Developing efficient nonprecious metal catalysts for alkaline water splitting is crucial. Herein, cerium (Ce)‐modified CoFe alloy‐hydroxide catalysts (Ce24%‐CFAH/NF and Ce2%‐CFAH/NF) with oxygen vacancies are synthesized via electrodeposition. Ce introduction significantly enhances catalyst turnover frequency (TOF). For oxygen evolution reaction (OER), Ce24%‐CFAH/NF achieves a TOF of 0.77 s−1 at 1.50 V versus RHE, vastly exceeding CoFe/NF (0.03 s−1). For hydrogen evolution reaction (HER), Ce2%‐CFAH/NF achieves 0.66 s−1 at −0.25 V versus RHE, outperforming CoFe/NF (0.22 s−1). Consequently, Ce24%‐CFAH/NF exhibits excellent OER performance (η10 = 227 mV, Tafel slope = 32.5 mV dec−1), requiring only 290 mV overpotential for 500 mA cm−2 with 85 h stability. Ce2%‐CFAH/NF shows superior HER performance (η10 = 100 mV, Tafel slope = 60.7 mV dec−1). An electrolyzer using both catalysts require only 1.63 V for 10 mA cm−2 and maintains stability (∼100 mA cm−2 for 24 h).
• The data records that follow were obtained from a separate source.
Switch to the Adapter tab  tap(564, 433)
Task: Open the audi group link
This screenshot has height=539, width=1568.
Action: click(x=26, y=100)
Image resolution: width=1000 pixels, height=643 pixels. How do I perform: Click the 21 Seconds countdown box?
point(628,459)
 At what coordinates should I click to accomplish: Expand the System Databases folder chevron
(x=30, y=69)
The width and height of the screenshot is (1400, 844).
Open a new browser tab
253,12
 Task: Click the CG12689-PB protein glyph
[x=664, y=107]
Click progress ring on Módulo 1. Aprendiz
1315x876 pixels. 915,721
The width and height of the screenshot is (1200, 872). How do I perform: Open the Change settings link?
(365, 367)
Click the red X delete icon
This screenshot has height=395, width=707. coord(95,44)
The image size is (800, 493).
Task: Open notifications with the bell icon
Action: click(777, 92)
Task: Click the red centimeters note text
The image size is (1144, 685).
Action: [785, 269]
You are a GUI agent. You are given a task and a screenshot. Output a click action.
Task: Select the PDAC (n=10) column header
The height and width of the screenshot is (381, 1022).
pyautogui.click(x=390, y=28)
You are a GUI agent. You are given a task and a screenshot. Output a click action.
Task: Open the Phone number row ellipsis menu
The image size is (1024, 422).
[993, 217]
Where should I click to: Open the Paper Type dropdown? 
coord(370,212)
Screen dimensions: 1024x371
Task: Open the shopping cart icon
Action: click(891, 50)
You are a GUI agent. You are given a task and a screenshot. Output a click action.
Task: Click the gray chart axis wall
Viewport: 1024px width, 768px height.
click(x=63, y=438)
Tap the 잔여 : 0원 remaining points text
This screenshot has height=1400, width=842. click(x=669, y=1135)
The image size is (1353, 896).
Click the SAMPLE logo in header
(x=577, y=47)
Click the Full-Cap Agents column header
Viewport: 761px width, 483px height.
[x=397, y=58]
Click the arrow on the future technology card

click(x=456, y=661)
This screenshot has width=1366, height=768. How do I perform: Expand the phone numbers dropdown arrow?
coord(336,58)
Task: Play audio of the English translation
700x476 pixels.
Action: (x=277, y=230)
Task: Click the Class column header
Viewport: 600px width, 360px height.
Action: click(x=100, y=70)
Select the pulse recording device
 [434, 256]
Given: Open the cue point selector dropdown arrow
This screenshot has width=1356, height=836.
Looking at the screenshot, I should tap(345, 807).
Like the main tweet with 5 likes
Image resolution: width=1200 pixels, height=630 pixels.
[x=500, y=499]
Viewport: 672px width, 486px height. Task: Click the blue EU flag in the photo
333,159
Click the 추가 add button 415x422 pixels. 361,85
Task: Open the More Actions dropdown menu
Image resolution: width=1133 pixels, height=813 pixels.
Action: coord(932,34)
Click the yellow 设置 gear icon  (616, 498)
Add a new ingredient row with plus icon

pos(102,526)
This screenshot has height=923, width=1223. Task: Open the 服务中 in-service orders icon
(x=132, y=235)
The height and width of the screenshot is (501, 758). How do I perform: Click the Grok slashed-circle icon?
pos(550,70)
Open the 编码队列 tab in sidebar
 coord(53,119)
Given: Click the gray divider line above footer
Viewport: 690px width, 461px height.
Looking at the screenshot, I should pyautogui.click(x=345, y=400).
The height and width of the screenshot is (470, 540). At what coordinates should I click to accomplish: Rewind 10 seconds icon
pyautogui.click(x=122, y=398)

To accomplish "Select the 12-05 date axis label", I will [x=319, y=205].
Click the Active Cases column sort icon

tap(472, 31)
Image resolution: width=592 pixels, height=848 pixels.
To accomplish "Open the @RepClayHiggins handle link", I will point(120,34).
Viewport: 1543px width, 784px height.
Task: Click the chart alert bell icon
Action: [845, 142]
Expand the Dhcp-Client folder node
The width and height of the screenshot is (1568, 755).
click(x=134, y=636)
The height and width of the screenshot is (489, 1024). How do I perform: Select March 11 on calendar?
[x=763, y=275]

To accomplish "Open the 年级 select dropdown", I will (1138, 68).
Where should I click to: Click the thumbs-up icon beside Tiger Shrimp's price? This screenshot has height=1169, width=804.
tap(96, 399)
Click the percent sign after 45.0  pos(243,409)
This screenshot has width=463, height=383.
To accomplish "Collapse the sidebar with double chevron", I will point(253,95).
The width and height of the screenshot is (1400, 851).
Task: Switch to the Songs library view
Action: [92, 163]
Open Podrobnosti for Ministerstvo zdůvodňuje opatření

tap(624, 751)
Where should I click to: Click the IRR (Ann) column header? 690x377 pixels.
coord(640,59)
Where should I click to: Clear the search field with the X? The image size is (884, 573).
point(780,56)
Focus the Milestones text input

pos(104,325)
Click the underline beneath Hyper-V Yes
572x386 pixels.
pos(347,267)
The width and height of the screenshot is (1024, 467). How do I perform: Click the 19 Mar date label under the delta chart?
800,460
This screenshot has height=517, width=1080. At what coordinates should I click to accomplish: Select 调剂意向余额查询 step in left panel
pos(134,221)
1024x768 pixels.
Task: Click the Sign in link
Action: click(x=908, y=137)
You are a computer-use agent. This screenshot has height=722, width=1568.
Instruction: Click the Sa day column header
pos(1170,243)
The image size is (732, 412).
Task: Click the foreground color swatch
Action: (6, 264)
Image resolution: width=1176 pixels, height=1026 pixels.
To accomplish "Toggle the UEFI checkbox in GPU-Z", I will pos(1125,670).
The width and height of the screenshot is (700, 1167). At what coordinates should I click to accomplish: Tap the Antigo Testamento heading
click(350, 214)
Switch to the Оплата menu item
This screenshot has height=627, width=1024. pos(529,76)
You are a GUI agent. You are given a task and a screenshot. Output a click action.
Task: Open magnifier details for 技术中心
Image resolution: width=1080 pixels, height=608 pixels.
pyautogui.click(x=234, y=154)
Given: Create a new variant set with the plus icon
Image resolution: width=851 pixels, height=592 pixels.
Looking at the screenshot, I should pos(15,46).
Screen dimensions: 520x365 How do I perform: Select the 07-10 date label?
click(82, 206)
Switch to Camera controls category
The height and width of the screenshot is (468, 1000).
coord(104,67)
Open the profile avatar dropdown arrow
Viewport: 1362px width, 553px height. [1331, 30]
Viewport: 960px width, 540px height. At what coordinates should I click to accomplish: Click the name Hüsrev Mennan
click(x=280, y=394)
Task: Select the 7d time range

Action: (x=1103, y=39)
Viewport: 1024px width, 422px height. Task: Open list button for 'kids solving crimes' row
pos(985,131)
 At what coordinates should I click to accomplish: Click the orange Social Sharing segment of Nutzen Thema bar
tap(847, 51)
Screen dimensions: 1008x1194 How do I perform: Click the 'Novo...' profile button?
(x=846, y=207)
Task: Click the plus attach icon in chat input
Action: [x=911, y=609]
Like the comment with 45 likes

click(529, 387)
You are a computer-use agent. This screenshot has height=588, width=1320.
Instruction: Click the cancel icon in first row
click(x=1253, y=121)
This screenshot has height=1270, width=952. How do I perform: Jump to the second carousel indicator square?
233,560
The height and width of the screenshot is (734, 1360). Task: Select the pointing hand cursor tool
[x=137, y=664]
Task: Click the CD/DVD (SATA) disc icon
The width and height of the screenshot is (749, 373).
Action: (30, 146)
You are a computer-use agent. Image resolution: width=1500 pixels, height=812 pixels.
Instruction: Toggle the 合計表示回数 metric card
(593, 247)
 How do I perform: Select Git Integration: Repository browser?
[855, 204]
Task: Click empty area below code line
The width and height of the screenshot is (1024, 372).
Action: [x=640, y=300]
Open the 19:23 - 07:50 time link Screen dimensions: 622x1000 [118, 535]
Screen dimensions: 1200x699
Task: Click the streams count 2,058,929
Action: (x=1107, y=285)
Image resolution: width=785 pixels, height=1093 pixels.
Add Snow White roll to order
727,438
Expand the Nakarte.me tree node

The enhanced OER performance is attributed to high oxygen vacancies (3.0 × 1012 spins/mg) and TOF (0.77 s−1), while the HER performance stems from high TOF (0.66 s−1) and large electrochemically active surface area (ECSA: 2.35 mF cm−2/ 58.75 cm2). Furthermore, in situ Raman spectroscopy reveals the generation of highly reactive CoFeOOH phases during the OER process.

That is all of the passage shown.